Произнося эту тираду, стюард не переставая карабкался вверх и вместе с последними словами появился на площадке, держа в руках требуемое питье; вид у дворецкого был помятый, лицо опухло, как у человека, недавно пробудившегося после основательной попойки.
Элизабет приняла стакан воды из рук Эдвардса и знаком попросила, чтобы юноша оставил ее.
Повинуясь ее желанию, Эдвардс отошел и увидел, как Натти заботливо хлопочет над могиканином.

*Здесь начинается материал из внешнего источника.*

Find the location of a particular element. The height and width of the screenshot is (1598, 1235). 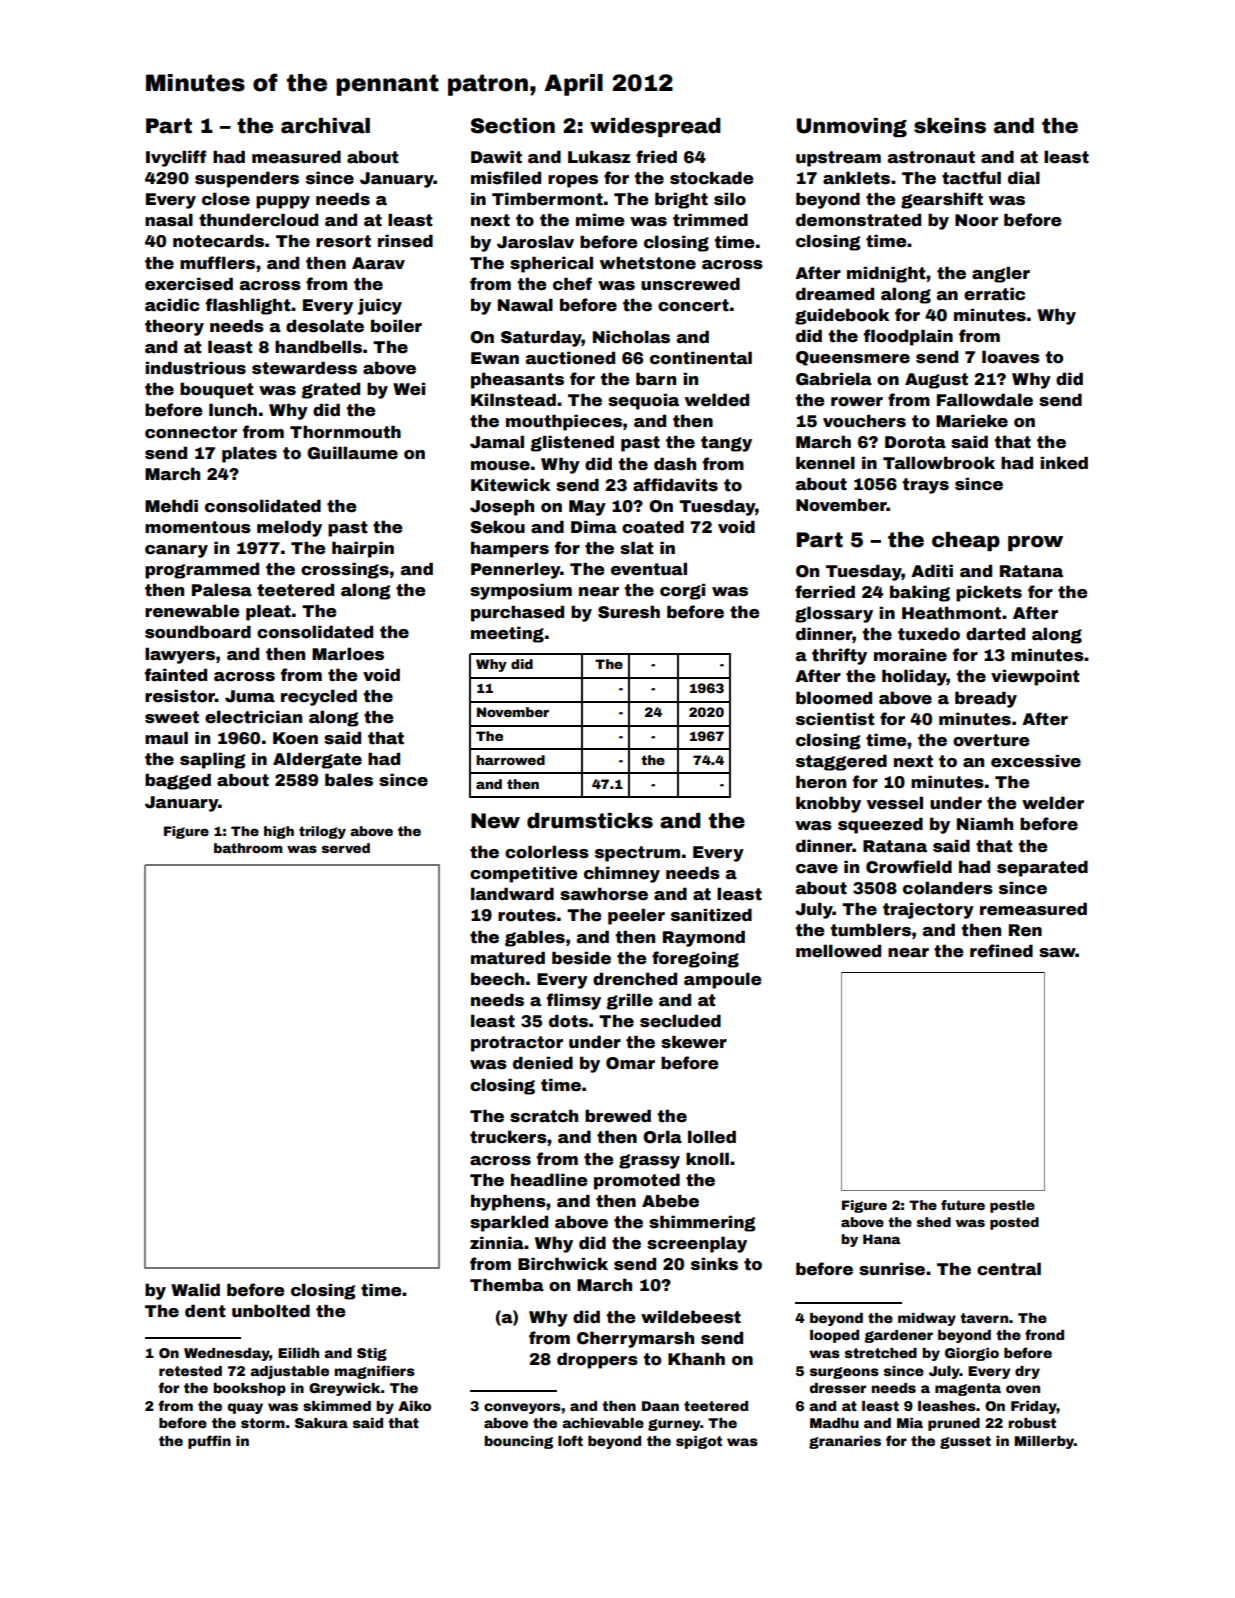

bathroom is located at coordinates (248, 848).
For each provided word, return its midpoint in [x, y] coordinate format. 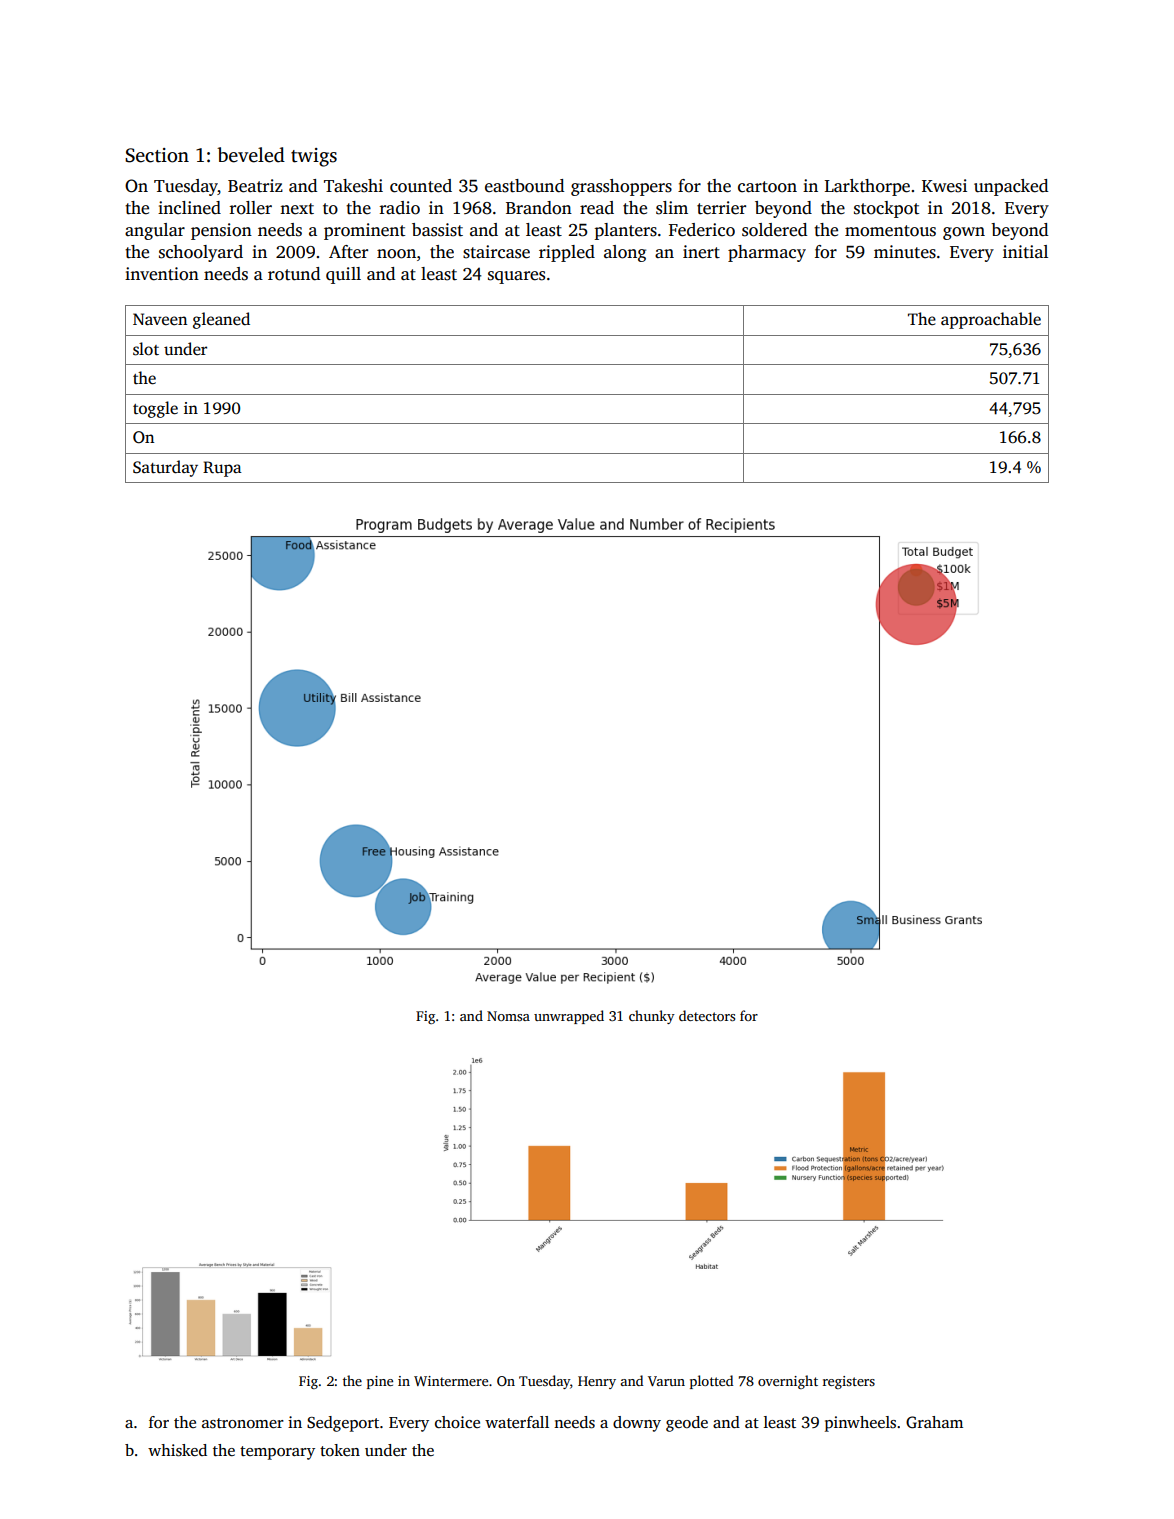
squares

Когда глаза молодого человека и охотника встретились, Натти горестно проговорил:
— Час Джона пробил, сынок, по его глазам вижу: коли у индейца такой неподвижный взгляд, значит, он твердо решил помереть. Уж когда эти упрямцы что задумают, обязательно настоят на своем.
Эдвардс ничего не успел ответить, потому что послышались торопливые шаги, и все, к своему изумлению, увидели, что к ним, цепляясь за скалы, пробирается мистер Грант. Оливер кинулся ему на помощь, и вскоре достойный служитель церкви был благополучно водворен на площадку, где находились все остальные.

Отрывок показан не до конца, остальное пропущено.